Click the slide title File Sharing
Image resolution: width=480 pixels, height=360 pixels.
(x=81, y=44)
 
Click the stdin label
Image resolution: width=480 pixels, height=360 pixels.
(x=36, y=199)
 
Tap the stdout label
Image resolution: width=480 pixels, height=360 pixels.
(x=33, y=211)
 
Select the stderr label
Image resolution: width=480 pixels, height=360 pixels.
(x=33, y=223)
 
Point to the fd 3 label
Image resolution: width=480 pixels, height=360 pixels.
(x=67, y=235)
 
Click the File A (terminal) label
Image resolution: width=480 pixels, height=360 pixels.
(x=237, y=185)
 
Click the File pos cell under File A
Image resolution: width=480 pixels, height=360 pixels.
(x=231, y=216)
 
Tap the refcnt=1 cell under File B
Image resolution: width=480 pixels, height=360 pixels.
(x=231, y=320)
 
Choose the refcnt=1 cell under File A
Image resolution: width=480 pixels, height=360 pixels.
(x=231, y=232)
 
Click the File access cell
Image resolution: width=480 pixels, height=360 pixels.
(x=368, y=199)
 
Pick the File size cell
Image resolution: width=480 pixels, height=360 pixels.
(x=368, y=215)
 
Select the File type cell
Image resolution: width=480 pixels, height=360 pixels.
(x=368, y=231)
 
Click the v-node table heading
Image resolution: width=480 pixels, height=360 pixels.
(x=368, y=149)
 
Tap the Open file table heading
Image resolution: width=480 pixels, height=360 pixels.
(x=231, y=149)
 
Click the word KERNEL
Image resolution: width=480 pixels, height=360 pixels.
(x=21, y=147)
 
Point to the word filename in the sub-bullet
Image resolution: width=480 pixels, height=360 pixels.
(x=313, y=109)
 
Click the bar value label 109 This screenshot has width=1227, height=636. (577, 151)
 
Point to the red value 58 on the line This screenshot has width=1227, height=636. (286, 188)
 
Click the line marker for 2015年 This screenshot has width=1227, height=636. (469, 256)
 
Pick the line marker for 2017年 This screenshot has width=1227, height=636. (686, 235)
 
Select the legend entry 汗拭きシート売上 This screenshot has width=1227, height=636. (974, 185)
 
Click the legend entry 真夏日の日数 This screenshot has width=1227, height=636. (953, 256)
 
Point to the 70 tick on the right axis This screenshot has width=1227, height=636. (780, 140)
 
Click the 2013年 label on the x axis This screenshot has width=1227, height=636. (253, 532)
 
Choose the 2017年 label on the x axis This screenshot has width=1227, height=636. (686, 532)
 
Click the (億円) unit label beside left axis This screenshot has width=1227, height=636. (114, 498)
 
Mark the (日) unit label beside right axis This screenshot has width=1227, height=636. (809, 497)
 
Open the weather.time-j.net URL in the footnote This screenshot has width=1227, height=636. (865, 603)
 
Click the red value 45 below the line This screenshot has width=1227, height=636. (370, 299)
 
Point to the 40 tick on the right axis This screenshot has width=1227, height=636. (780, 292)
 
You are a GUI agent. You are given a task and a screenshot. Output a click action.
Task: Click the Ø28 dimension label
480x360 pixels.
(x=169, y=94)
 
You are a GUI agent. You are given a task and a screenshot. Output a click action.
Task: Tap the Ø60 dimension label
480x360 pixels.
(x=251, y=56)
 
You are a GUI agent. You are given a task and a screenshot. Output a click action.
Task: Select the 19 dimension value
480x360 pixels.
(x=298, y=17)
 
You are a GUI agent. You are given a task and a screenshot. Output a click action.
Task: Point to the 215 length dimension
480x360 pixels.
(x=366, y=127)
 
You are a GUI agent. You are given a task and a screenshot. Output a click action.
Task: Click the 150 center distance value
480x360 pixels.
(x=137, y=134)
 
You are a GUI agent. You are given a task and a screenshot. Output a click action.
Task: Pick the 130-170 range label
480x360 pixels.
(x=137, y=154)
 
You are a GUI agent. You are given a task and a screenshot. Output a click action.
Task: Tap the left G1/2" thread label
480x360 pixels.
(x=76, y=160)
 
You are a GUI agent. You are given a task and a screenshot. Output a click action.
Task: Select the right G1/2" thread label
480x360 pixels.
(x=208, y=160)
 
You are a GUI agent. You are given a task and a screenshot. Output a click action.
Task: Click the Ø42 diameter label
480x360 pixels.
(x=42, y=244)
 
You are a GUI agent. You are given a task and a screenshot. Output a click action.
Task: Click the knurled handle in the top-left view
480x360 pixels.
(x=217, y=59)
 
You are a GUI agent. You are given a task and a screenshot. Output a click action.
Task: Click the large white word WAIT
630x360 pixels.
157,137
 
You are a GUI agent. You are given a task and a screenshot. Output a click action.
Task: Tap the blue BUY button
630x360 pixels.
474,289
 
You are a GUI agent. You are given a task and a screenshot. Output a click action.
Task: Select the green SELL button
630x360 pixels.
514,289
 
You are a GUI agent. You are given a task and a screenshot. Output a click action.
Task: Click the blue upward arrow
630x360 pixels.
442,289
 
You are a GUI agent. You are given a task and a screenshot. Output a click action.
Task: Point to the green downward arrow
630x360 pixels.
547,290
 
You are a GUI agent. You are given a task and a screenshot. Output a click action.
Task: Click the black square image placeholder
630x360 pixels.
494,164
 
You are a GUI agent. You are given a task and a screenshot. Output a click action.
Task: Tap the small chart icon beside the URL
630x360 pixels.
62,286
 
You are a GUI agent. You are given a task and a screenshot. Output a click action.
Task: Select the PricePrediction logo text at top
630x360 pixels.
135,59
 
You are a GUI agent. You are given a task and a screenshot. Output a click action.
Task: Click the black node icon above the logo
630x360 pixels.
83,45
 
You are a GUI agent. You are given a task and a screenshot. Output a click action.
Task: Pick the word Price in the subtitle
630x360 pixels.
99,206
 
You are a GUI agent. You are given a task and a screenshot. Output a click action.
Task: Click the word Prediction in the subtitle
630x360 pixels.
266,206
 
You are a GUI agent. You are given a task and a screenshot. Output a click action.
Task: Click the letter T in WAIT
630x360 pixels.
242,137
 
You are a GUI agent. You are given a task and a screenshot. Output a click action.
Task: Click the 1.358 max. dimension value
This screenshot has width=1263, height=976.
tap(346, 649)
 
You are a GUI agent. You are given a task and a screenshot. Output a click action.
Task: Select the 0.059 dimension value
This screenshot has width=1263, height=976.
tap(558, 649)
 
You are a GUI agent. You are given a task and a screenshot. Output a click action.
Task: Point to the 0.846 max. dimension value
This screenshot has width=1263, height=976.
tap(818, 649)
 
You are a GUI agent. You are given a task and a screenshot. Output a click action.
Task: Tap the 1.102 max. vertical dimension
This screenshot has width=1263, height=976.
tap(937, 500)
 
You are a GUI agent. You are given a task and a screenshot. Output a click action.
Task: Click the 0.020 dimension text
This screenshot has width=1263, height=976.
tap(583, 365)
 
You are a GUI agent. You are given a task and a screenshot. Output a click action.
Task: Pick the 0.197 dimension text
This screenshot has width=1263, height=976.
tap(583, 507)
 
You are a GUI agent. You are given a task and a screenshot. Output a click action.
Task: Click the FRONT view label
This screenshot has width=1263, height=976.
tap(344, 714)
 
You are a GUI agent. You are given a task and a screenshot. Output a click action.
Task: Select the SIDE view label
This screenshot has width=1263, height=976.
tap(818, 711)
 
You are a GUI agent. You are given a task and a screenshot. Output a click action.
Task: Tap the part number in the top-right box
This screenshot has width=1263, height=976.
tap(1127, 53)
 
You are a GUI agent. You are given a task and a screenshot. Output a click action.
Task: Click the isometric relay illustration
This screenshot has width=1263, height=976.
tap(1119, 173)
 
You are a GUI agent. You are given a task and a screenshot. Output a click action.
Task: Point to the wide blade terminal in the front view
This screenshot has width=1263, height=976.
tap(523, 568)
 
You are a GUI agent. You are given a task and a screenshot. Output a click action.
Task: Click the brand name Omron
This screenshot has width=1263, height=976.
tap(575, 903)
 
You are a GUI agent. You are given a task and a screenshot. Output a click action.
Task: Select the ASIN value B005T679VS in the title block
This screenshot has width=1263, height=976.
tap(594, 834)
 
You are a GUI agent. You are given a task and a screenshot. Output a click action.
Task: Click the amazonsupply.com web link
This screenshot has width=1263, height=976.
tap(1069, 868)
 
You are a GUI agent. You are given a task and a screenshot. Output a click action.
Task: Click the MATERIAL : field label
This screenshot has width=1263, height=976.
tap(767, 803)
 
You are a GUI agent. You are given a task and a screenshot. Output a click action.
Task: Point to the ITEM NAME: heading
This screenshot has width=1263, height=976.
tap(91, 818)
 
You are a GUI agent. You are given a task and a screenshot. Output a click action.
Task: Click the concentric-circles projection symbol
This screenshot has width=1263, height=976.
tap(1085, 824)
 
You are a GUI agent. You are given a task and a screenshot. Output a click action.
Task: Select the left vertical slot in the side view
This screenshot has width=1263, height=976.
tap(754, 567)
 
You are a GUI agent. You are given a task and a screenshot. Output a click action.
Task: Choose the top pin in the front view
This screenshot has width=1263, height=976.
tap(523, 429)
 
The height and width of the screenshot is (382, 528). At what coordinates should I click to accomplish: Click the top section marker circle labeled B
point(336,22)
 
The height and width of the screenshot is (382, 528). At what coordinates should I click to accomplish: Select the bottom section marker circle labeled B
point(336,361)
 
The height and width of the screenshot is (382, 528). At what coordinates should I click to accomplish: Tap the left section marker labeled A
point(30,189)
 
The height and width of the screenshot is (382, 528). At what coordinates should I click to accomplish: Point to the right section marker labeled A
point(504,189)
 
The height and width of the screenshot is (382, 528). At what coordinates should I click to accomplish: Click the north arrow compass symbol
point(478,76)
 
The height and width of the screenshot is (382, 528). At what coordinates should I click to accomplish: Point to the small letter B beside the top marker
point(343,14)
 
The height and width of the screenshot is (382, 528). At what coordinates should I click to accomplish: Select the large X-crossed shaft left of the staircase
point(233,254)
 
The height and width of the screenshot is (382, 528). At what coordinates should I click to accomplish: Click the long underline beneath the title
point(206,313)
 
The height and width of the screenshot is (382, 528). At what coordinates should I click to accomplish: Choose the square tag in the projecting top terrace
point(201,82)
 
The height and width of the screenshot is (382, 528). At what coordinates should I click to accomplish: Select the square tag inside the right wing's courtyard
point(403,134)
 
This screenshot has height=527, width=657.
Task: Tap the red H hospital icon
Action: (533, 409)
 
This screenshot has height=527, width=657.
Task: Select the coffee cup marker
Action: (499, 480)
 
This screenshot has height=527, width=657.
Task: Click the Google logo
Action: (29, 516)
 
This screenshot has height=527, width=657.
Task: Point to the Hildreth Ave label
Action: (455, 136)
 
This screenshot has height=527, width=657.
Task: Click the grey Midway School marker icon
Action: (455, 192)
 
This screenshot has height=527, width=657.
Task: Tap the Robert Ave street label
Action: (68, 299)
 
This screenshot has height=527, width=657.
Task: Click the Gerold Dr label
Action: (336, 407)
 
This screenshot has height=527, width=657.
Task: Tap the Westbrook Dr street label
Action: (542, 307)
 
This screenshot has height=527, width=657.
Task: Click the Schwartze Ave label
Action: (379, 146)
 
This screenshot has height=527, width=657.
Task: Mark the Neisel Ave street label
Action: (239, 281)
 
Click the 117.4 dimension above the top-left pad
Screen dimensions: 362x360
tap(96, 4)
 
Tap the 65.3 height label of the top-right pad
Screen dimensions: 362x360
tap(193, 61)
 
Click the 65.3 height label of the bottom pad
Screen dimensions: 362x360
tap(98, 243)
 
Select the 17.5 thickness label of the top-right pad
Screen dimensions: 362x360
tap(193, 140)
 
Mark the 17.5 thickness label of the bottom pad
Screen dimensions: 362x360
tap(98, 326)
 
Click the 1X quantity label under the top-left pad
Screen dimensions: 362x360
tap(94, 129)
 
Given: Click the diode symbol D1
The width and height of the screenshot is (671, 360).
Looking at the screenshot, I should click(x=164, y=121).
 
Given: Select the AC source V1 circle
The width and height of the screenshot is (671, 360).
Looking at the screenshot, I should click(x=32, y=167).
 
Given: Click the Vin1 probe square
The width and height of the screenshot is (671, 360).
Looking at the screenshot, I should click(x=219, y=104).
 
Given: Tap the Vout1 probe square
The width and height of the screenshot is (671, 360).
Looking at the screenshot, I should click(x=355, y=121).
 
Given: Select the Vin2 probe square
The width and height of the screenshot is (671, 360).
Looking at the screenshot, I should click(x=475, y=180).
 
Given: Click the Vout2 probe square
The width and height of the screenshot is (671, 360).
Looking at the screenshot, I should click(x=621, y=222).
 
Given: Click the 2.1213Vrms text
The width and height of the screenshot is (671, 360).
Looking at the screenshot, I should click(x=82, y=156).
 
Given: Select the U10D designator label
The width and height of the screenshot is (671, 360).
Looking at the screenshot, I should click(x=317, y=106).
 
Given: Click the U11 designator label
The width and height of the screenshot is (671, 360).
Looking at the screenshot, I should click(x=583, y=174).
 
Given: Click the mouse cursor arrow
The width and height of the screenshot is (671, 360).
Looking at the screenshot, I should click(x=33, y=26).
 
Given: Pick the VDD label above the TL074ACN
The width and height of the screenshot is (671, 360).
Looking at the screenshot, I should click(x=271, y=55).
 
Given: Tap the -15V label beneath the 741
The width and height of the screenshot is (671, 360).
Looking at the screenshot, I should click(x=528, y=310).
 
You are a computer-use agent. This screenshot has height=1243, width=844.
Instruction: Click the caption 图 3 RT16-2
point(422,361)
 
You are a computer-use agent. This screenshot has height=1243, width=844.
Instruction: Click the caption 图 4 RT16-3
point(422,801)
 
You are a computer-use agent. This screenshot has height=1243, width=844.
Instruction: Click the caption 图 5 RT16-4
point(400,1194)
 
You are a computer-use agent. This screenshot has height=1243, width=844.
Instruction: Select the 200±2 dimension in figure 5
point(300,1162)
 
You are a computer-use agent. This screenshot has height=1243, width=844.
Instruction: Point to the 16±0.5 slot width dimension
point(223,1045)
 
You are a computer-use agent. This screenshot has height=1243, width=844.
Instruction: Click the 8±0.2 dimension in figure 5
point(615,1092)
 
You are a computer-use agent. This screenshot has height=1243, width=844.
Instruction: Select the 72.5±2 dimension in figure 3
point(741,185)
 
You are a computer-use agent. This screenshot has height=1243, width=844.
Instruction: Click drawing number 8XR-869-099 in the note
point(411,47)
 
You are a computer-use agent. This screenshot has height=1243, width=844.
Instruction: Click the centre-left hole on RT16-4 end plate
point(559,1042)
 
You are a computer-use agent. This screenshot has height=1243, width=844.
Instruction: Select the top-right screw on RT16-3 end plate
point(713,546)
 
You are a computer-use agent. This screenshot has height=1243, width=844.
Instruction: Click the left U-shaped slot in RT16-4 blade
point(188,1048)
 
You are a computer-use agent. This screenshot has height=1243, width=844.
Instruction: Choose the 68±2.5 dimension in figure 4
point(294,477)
=======
## Your task
Find each line in the records above that contains the word "beside", and copy those lines.

## Full answer
Click the (億円) unit label beside left axis This screenshot has width=1227, height=636. (114, 498)
Mark the (日) unit label beside right axis This screenshot has width=1227, height=636. (809, 497)
Task: Tap the small chart icon beside the URL
The height and width of the screenshot is (382, 528). At what coordinates should I click to accomplish: Point to the small letter B beside the top marker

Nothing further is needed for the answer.